I made a decision this weekend after:
a. Reading Matthew Scully’s excellent, mind-opening, heartbreaking book, Dominion, and
b. Seeing this video
that I will never again eat meat. Not fish. Not pork. Not chicken. Not beef. Nothing that ever breathed will ever go into my body again. I’m just sick of seeing abuses like this, and I should have made the decision a long time ago. Today, we live in the era of factory farms – places where pigs, chickens, cows, and other animals are penned up in conditions so deplorable that they have zero – ZERO – quality of life, places where the lucky animals die shortly after birth or are stillborn. The ones that make it never see the light of day. And because we never get to see them, it’s easy to buy a package of chicken or beef and not know what had to suffer horribly for it – and every, single one of them suffers.
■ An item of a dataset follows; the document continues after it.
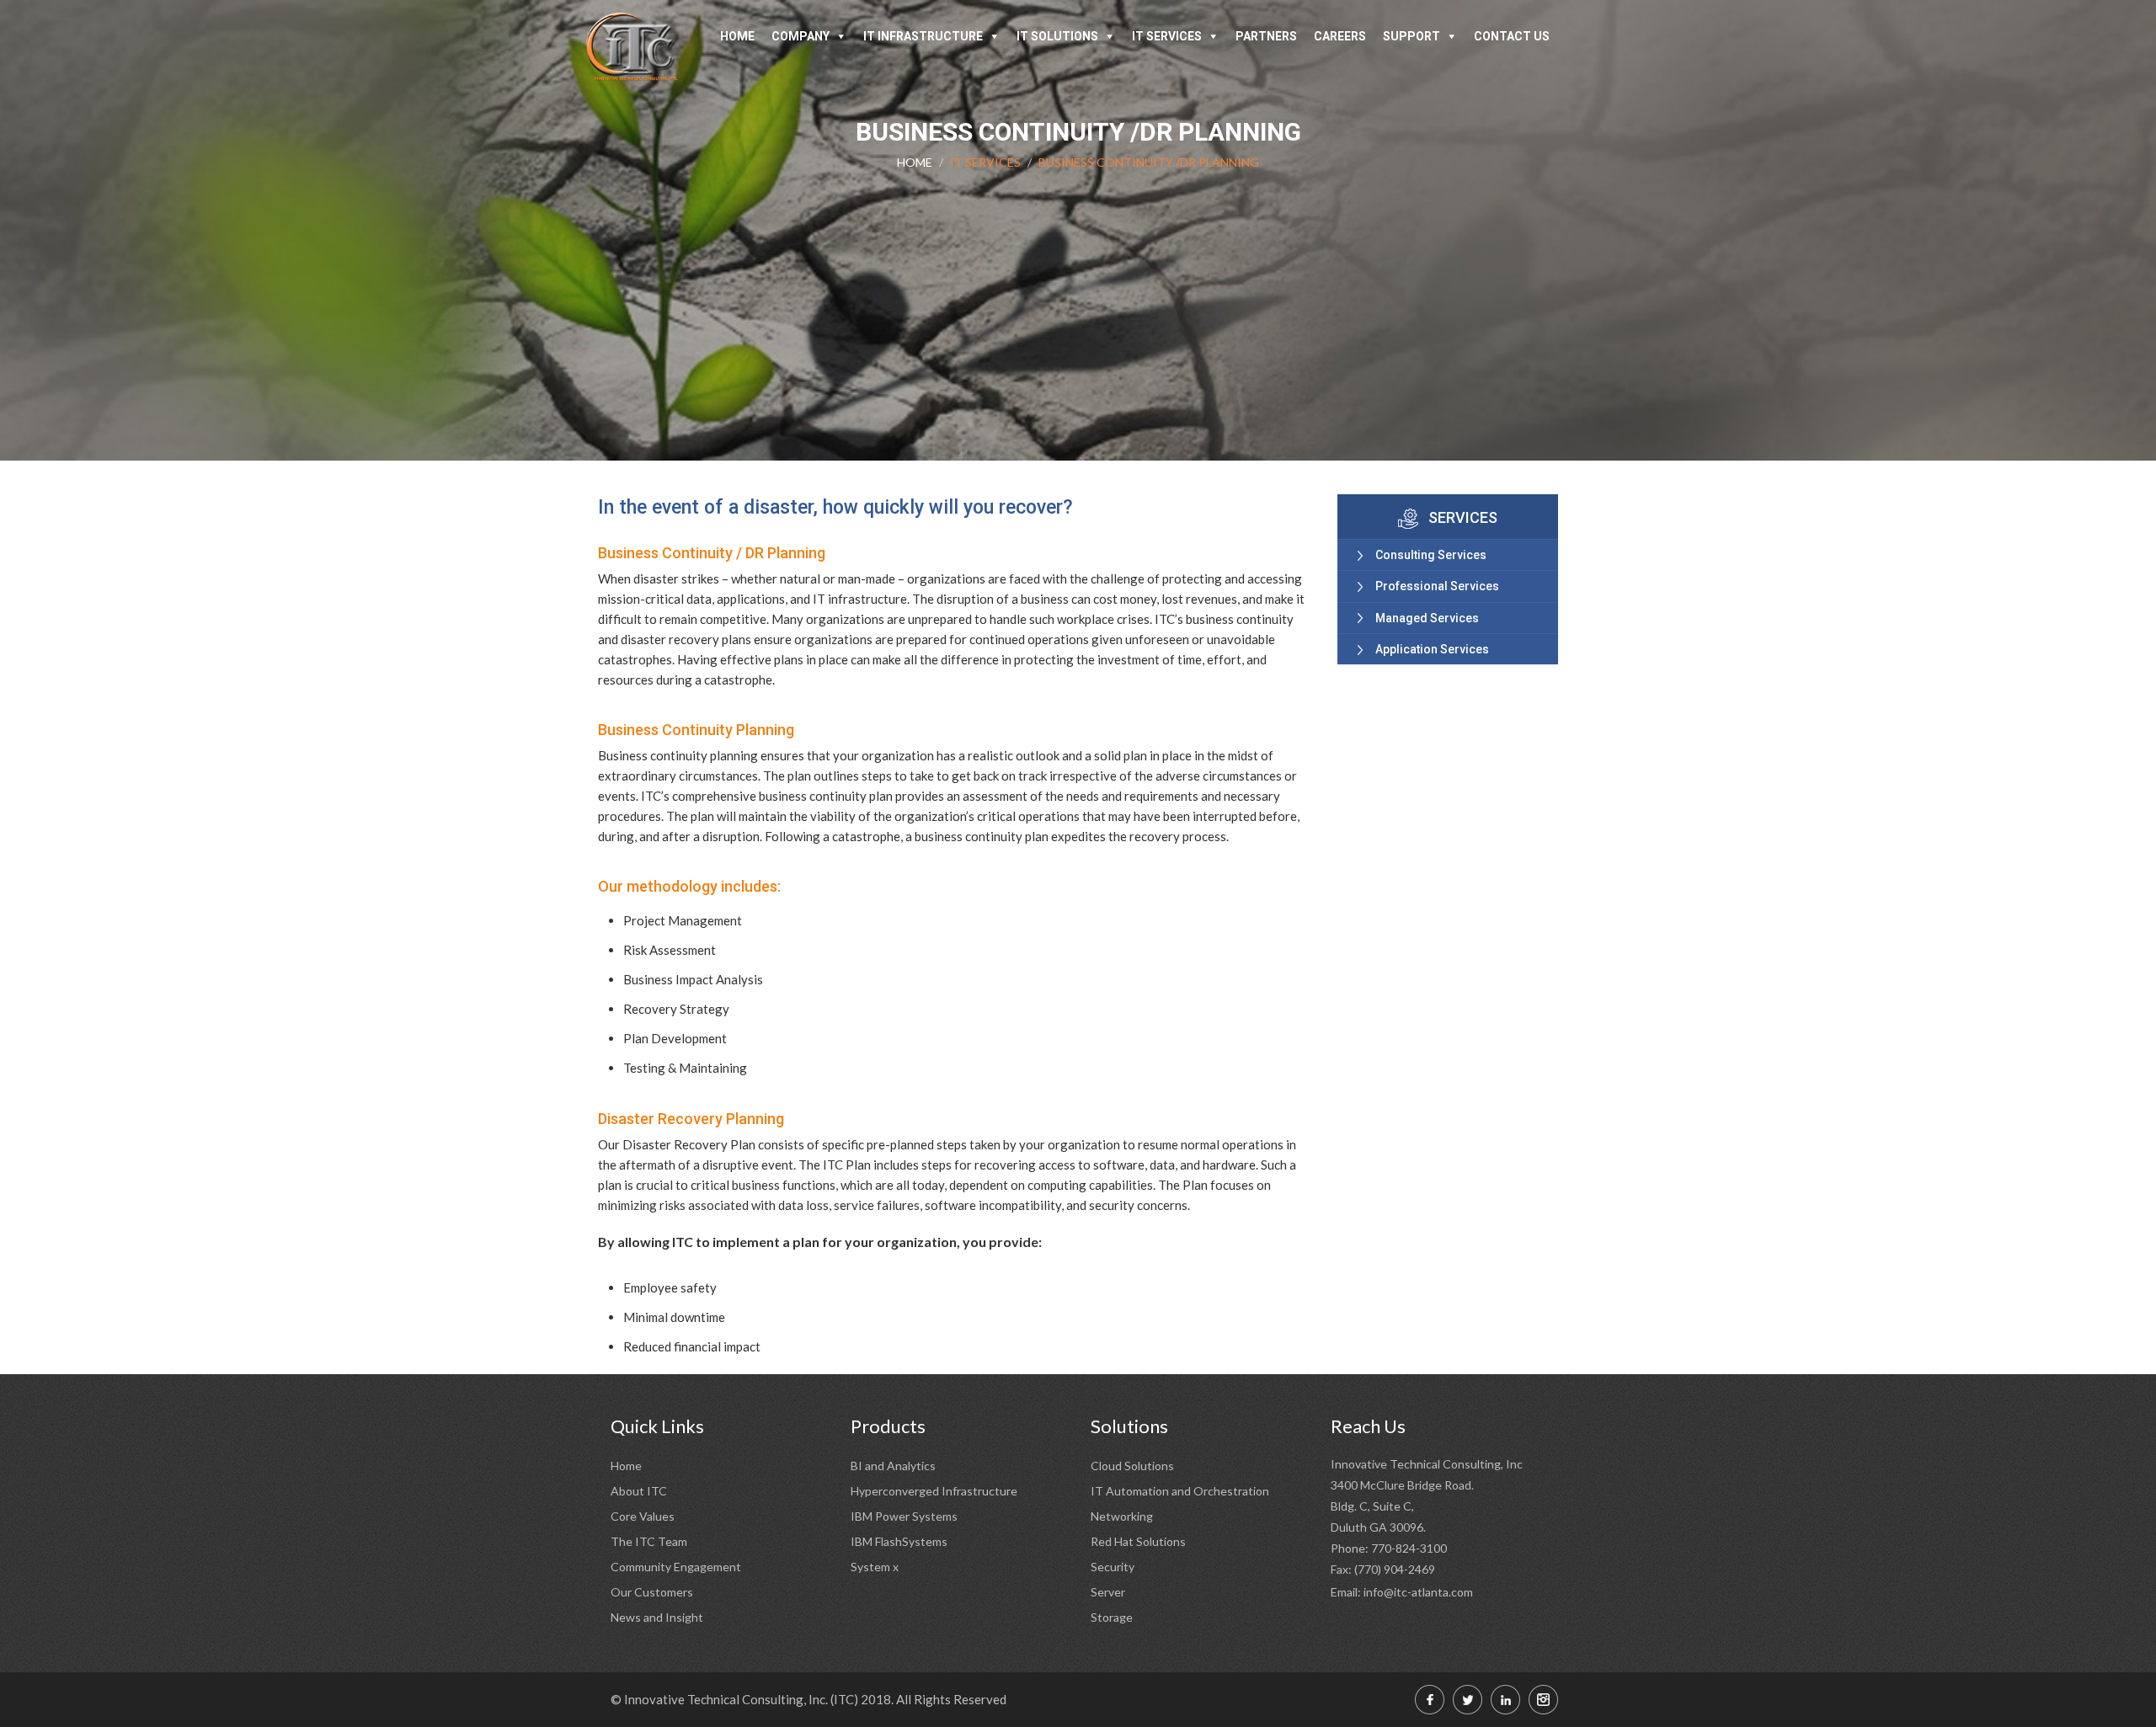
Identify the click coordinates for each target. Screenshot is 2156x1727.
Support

I’m done. If humanity can be judged by how we treat our most vulnerable, then we’ve failed miserably. It’s sickening.
And what pisses me off equally is this statement from Dick Durbin:
“The treatment of animals in this video is appalling, but more than that, it raises significant concerns about the safety of the food being served to our nation’s children,” Durbin said. “The apparent slaughter of sick and weak animals not only appears to violate USDA regulations, but could be a danger to our nation’s food supply.”
I’m sorry, but I think the needless, hideous suffering of a cow walking on broken legs and being rammed with a forklift is what’s most important. I think dipping live chickens and turkeys in scalding water to de-feather them is what’s most important. I think sending a sow to a rendering plant because she doesn’t produce enough offspring while penned in a cage she can’t even move in is what’s most important.
I can’t recommend Scully’s book highly enough. You can read the reviews here. He’s not a person that many Republicans and conservatives would deride as a “bleeding heart liberal”, either – he was a speech writer and senior advisor to Bush and an editor at National Review. He makes an excellent case for showing compassion and mercy that’s so self-evident that you wonder why you had to read the damned book in the first place.
(I updated the last paragraph to clarify the whole “bleeding heart” comment. See 1st and 2nd comment.)